Le délai commence à courir à compter du lendemain de la première présentation de la lettre recommandée notifiant le compromis. Votre lettre de rétractation doit être expédiée avant la fin de ce délai ; le cachet de la poste fait foi. Vous récupérez alors l’intégralité de votre dépôt de garantie, sans frais, à l’image de la restitution des clés qui conditionne le dépôt de garantie.
Comment annuler après 10 jours ?
Passé ce délai légal, la procédure change : vous devez obligatoirement justifier un motif valable pour sortir du contrat sans perdre votre dépôt. La solution la plus courante est l’activation de la clause suspensive d’obtention de prêt. Vous devez fournir au vendeur ou au notaire les attestations de refus de prêt de plusieurs banques. Si vos demandes ont été réelles et sincères, l’annulation est automatique et sans pénalité.
Si aucun motif suspensif ne s’applique, vous pouvez tenter une résiliation amiable : proposez un accord écrit (un avenant de résiliation) par lequel les deux parties consentent à annuler le compromis. Le vendeur peut accepter, par exemple pour revendre plus vite à un autre acheteur. Dans ce cas, les modalités de restitution du dépôt de garantie sont librement négociées. En dernier recours, en cas de désaccord, le vendeur peut saisir le tribunal judiciaire pour demander l’exécution forcée de la vente ou le versement de pénalités (souvent 10 % du prix de vente). Dans cette situation, l’assistance d’un avocat spécialisé est fortement recommandée.
Options et recours pour le vendeur (et le vendeur peut-il se rétracter ?)

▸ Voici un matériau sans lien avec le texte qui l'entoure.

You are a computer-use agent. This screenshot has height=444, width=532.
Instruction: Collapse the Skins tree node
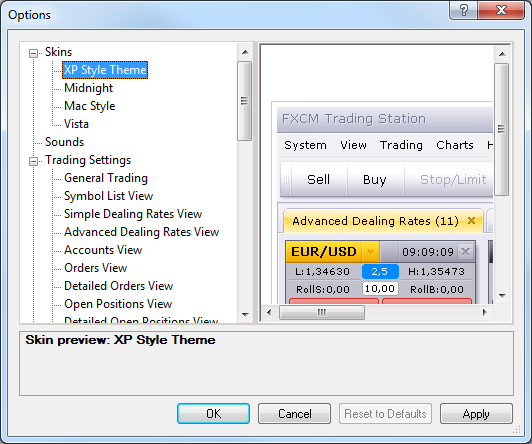33,53
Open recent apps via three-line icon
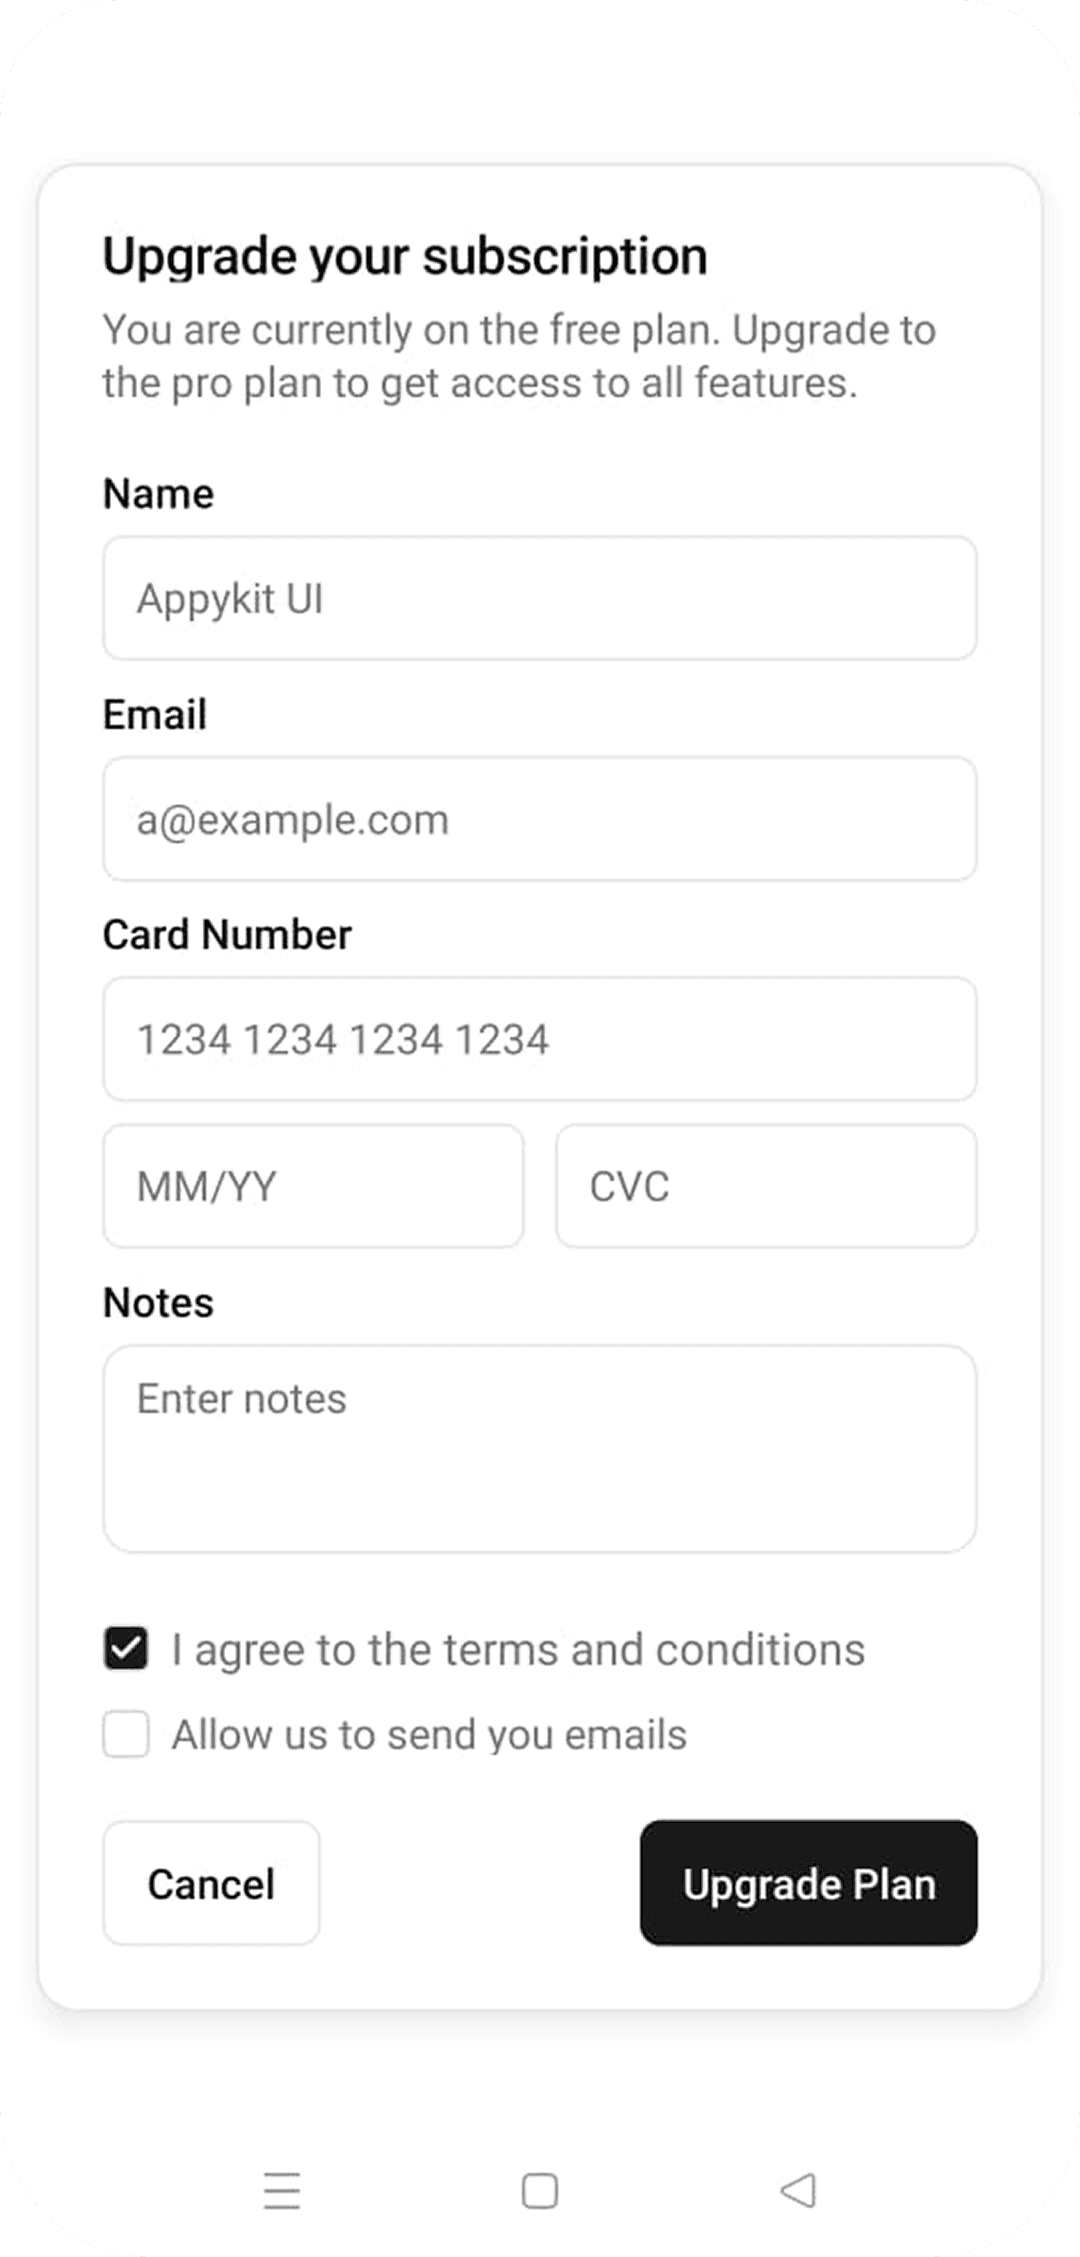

Contrairement à l’acheteur, le vendeur ne bénéficie d’aucun délai de rétractation légal. Une fois le compromis signé, il est engagé. S’il souhaite renoncer à la vente sans motif légitime, il s’expose à des dommages et intérêts et à une action en exécution forcée devant le tribunal judiciaire. La seule issue est de trouver un accord amiable avec l’acheteur.
Pour sortir du compromis proprement, les parties peuvent rédiger un avenant ou un acte de résiliation. Cette procédure est rapide et évite des frais de justice, mais elle exige un accord commun. Les pénalités sont alors libres et négociables entre les deux parties. Une résiliation peut aussi intervenir en cas de sinistre (incendie ou inondation) ou de carence d’un cocontractant.
FAQ : questions fréquentes sur l’annulation d’un compromis de vente
Quelles sont les pénalités pour annuler un compromis de vente ?
En cas d’annulation sans clause suspensive après 10 jours, l’acheteur perd l’indemnité d’immobilisation, soit 5 à 10 % du prix de vente. Si l’annulation est justifiée par une clause suspensive, aucune pénalité n’est due par l’acheteur.
Quel motif pour annuler un compromis de vente ?
Les motifs valables sont le non-respect d’une clause suspensive comme l’obtention de prêt, un vice du consentement (dol, erreur) ou un vice caché. Un simple changement d’avis après le délai légal de 10 jours n’est pas un motif recevable sans pénalité.
Quel recours si l’acheteur ne veut plus acheter ?
Le vendeur peut conserver l’indemnité d’immobilisation versée par l’acheteur. En cas de refus persistant, il peut saisir le tribunal judiciaire pour demander l’exécution forcée de la vente ou des dommages-intérêts.
Combien de temps un compromis de vente est-il valable ?
Le compromis est valable jusqu’à la signature de l’acte authentique, généralement sous 3 à 6 mois. Passé ce délai, si aucune condition suspensive n’est en jeu, le vendeur peut libérer le bien et le remettre en vente.